Tuesday, 13 September 2011

Romesdal to Kingsburgh- Ragnarok

During a break in the torrential Skye rain, Grey Granite and Rufus were fortunate to snatch a walk. We followed an old section of the A87 towards the Kingsburgh road junction. The abandoned stretch of road is gradually being reclaimed by the wild. Vegetation from ditches and verge is encroaching the tar, there is a pungent small of heather, peat, myrtle and, near the grazing sheep, lanolin. The rocky crag on the centre right at the end of the road is a prehistoric fort.

The view from the junction of the Kingsburgh road and the A7 to Portree, the old road we followed is seen on the left. We disturbed four indignant geese, early migrants, resting in this field when I took the picture.

Approaching Kingsburgh,  the track to Romesdal runs behind the ruin on the left, ascending steeply and dubbily until it levels out on the moor.

The track back to Romesdal ran parallel to the main road, at times resembling a burn, but giving superb views over the loch. Charles Edward Stewart spent the night  of 29th June 1745 at Kingsburgh House, the home of Flora MacDonald's kinswoman Lady Margaret MacDonald, before fleeing by 'every byway' to Portree. There he was reunited with Flora who had travelled there by road. It seems probable that one of them used this track to leave Kingsburgh.

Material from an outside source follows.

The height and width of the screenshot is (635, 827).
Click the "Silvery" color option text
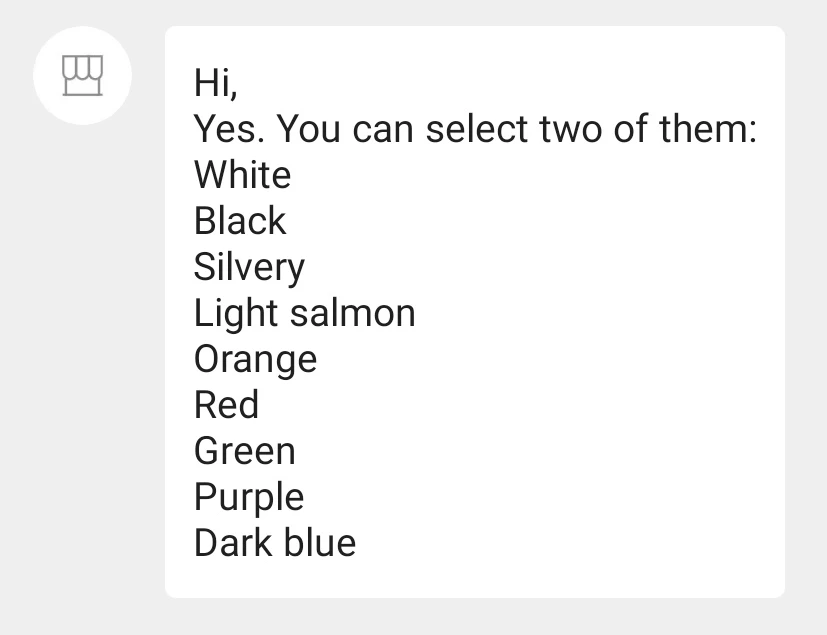249,268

The view from Cnoc Dun.The moorland heather is studded with small flowers including bog asphodel, thyme, tormentil, field scabious and heathers. Harebells seem to be curiously absent.
Grey Granite has been reading A.S.Byatt's totally absorbing and mesmerising 'Ragnarok', a lyrical retelling of the Norse myth of the destruction of the gods and end of the world. Byattt  weaves a memoir of her wartime childhood round the myths and relates them to contemporary destruction and discord. The 10th anniversary of 9/11 and the louring  clouds and craggy landscape of Skye give the story added significance.